Talk:Robots Exclusion Standard
From Wikipedia, the free encyclopedia
For the old archive, please see Talk:Robots.txt protocol.
- this is a red link, whoever moved the page messed up, or the page was moved using some form of bot/app, which just posted the mesage without checking for the presence of a talk page.--|333173|3|_||3 05:38, 27 June 2006 (UTC)
Perhaps this article should be named Robots exclusion standard instead of Robots Exclusion Standard?
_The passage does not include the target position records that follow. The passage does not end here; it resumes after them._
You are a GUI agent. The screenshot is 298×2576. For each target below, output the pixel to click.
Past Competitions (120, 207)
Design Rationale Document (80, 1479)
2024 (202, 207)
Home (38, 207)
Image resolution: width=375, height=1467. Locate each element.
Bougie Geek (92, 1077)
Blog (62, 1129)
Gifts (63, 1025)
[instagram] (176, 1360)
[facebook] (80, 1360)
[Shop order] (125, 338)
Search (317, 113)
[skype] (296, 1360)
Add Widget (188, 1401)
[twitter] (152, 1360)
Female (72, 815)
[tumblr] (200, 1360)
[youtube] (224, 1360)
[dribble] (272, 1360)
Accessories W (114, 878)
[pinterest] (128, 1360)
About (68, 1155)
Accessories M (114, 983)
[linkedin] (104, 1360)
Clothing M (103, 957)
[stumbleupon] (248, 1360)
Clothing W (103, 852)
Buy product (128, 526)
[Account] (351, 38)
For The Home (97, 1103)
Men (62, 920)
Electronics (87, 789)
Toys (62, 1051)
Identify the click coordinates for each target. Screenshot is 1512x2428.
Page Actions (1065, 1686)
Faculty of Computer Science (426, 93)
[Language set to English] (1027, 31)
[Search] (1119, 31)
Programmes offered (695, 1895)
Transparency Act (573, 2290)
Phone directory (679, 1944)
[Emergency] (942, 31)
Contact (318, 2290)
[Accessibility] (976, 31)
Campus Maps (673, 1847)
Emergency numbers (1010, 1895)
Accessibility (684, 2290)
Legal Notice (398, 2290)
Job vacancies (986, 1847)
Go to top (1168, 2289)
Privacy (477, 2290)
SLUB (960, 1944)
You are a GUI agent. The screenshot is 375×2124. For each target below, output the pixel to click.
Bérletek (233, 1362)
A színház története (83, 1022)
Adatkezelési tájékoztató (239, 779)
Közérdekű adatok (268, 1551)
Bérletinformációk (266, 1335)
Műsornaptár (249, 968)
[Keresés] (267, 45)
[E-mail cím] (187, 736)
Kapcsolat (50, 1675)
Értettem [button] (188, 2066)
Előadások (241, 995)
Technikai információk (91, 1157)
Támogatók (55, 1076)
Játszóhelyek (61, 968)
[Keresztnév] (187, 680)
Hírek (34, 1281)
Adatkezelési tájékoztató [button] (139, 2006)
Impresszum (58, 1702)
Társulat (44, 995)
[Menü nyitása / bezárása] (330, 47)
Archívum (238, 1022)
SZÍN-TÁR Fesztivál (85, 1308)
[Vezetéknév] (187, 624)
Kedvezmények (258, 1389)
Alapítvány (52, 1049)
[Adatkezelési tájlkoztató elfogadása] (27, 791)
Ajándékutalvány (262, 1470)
Wmahan. 00:17, 2004 Sep 12 (UTC)
I have ixed the Warning section, and reduced the level to a level 3 heading (=== ... === instead of == .. ==), and femoved the {{tone}} tag.--|333173|3|_||3 05:38, 27 June 2006 (UTC)
Contents |
[edit] Google info removed
- Google uses comments for the same purpose: <!--googleoff: index--> ... <!--googleon: index-->
A source is needed. - Ta bu shi da yu 13:53, 14 August 2006 (UTC)
[edit] NOINDEX
Can anyone confirm this? It sounds general, but I know of not a single reference anywhere. projectphp 00:13, 15 August 2006 (UTC)
AFIK, NOINDEX tag has been introduced by Yandex, a russian search engine, see Yandex help page (in Russian). 212.176.39.52 12:12, 15 August 2006 (UTC)
[edit] <!--noindex--> / <!--/noindex-->
One another way to exclude a portion of webpage from indexing is used by ASPSeek and DataparkSearch search engines: two special comments for the begin and the end of region to exclude <!--noindex--> / <!--/noindex-->, see DataparkSearch's documentation.
[edit] Examples section
There's a bit of a discrepancy between the first two and the other examples; the first two talks about "robots" while the latter about "crawlers". Should this be fixed/changed? Aeluwas 21:14, 30 May 2007 (UTC)
When search engines talk about their robots, they tend to call them "crawlers". However, the robots.txt applies to all robots, even the ones that don't crawl (and just check sites). Accordingly, I suggest that we use "robots" as a standard term for this article unless it's in a section that is very clearly only about a search engine crawler (such as the crawl delay).Ian McAnerin (talk) 05:20, 21 November 2007 (UTC)
[edit] Spam / Useless Links
I just removed the following external link: *[ht tp://www.google-msn-yahoo.info/ Windows XP Update Repaire] It caught my eye when I noticed "repaire" was spelled wrong. When I followed the link, it went to one of the spammier sites I've ever seen. The top half was all about wooden flooring, and there was a little tiny note at the bottom saying that robots.txt is important. Ian McAnerin (talk) 05:05, 21 November 2007 (UTC)
[edit] History
http://yro.slashdot.org/comments.pl?sid=377285&cid=21554125 gives the history of the robots.txt standard. However, I'm not sure if the information is purticulary encyclopedic, and I'm betting a slashdot comment isn't a reliable, verifiable source. OTOH, the people monitoring this talk page might want to chase it down. Theorbtwo 23:54, 2 December 2007 (UTC)
[edit] Dynamic Links
There's no info on dynamic links. ceo 13:21, 7 December 2007 (UTC)